1981 CONCACAF Championship qualification

Tournament details
- Dates: 30 March – 21 December 1980
- Teams: 15 (from 1 confederation)

Tournament statistics
- Matches played: 40
- Goals scored: 92 (2.3 per match)

= 1981 CONCACAF Championship qualification =

Football results

The 1981 CONCACAF Championship qualification competition was the qualifying contest to decide the finalists for the 1981 CONCACAF Championship – the eighth international association football championship for members of the Confederation of North, Central America and Caribbean Association Football (CONCACAF). Qualifying ran from 30 March – 21 December 1980 and was contested by the national teams of 15 CONCACAF member associations. The competition doubled as the qualification competition for the 1982 FIFA World Cup.

As with the previous edition, no teams qualified automatically. The qualifying competition was split into three zones – a Caribbean zone, a Central American zone and a North American zone. Two teams from each zone – Cuba and Haiti from the Caribbean zone, Honduras and El Salvador from the Central American zone and Canada and Mexico from the North American zone – qualified for the final tournament.

==Background==
The Confederation of North, Central America and Caribbean Association Football (CONCACAF) was founded as a merger of the Confederación Centroamericana y del Caribe de Fútbol (CCCF) and North American Football Confederation (NAFC) in 1961. The first CONCACAF Championship, in which all the competing nations qualified automatically, was held in 1963. A qualifying competition was introduced from the second edition in 1965. From 1973, the competition doubled as the qualifying competition for the FIFA World Cup for teams in North, Central America and the Caribbean. Only the winner of each edition would qualify for the World Cup.

==Format==
Qualification for the 1981 CONCACAF Championship was split into a Caribbean zone, a Central American zone and a North American zone.

In both the North and Central American zones, the competing teams would contest a double round-robin where each team would play all of the others twice. The winners and runners-up from both sections would qualify for the final tournament.

A preliminary round was contested in the Caribbean zone in which two of the teams would contest a two-legged tie. The team scoring more goals on aggregate would advance. The zone was then split into two groups in which the competing teams would contest a double round-robin. Each team would play all of the others twice. The winners of both groups would qualify for the final tournament.

JOB 1: Condense the paragraph beginning "A preliminary round was contested" from the article on 1981 CONCACAF Championship qualification into a short bulleted list that keeps its main facts.
JOB 2: Carry on the article about 1981 CONCACAF Championship qualification, starting right after its last sentence.
The lines that follow are separate material and are not part of the article on 1981 CONCACAF Championship qualification.

DATA EXCERPT:
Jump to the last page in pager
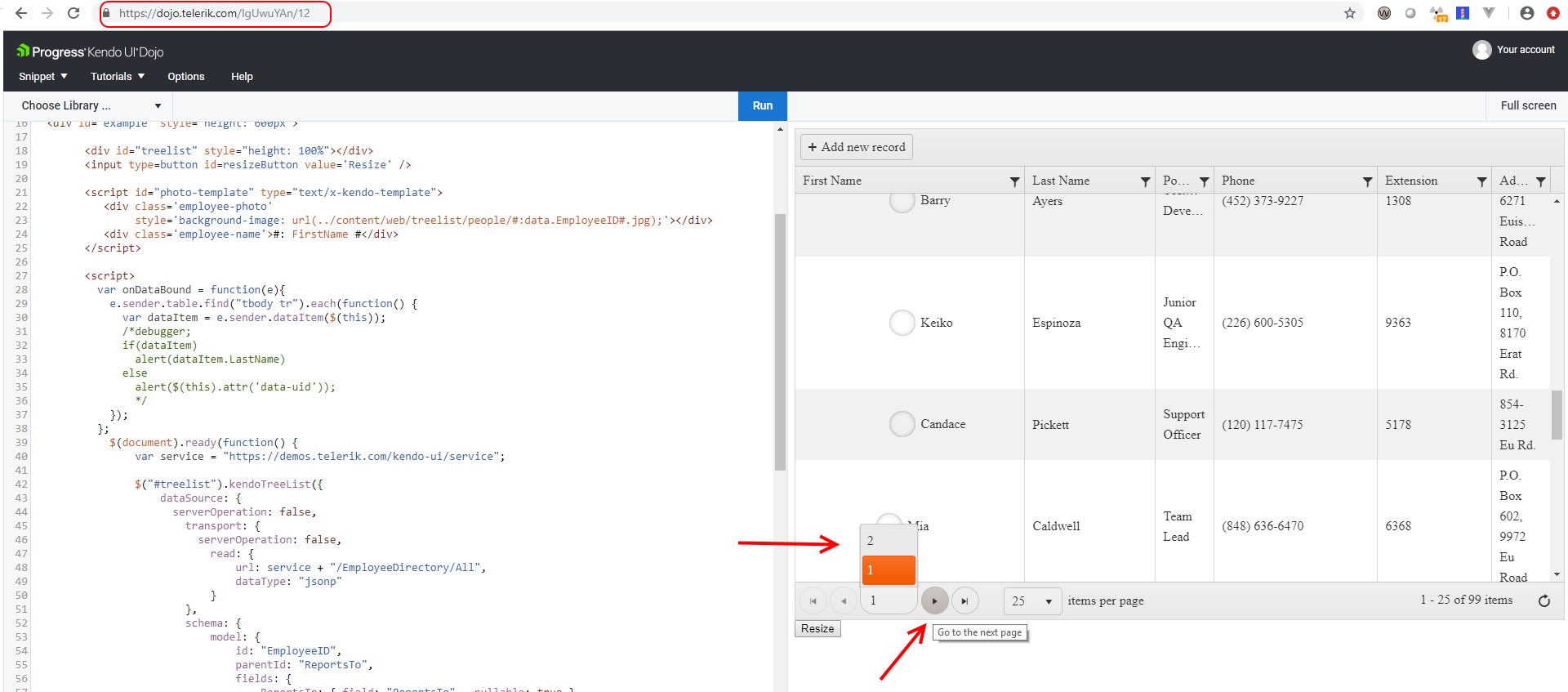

FINAL ANSWER 1:
- In the Caribbean zone, two teams first played a two-legged preliminary tie, and the team with more goals on aggregate advanced.
- The zone was then split into two groups, each played as a double round-robin in which every team met each of the others twice.
- The winner of each group qualified for the final tournament.

FINAL ANSWER 2:
===Participants===

Caribbean zone:
- CUB
- DOM
- GRN
- GUY
- HAI
- ANT
- SUR
- TRI

Central American zone:
- CRC
- SLV
- GUA
- HON
- PAN

North American zone:
- CAN
- MEX
- USA

==North American zone==
The North American zone began on 18 October when Canada drew 1–1 with Mexico. A week later, the United States and Canada played out a goalless draw. On 1 November, Canada defeated the United States 2–1 to qualify for the final tournament. With half the games played, Canada led the group with four points, three ahead of both Mexico and the United States.

On 9 November, Mexico defeated the United States 5–1. A week later, Mexico again drew 1–1 with Canada to qualify for the final tournament. In the final match, the United States defeated Mexico 2–1 on 23 November.

===Table===

| Pos | Team | Pld | W | D | L | GF | GA | GD | Pts | Qualification |
| 1 | Canada | 4 | 1 | 3 | 0 | 4 | 3 | +1 | 5 | Qualification for 1981 CONCACAF Championship |
| 2 | Mexico | 4 | 1 | 2 | 1 | 8 | 5 | +3 | 4 |
| 3 | United States | 4 | 1 | 1 | 2 | 4 | 8 | −4 | 3 |  |

===Results===
18 October 1980
CAN 1-1 MEX
  CAN: Stojanović 43'
  MEX: Luna 89'
----
25 October 1980
USA 0-0 CAN
----
1 November 1980
CAN 2-1 USA
  CAN: Iarusci 21', Šegota 42' (pen.)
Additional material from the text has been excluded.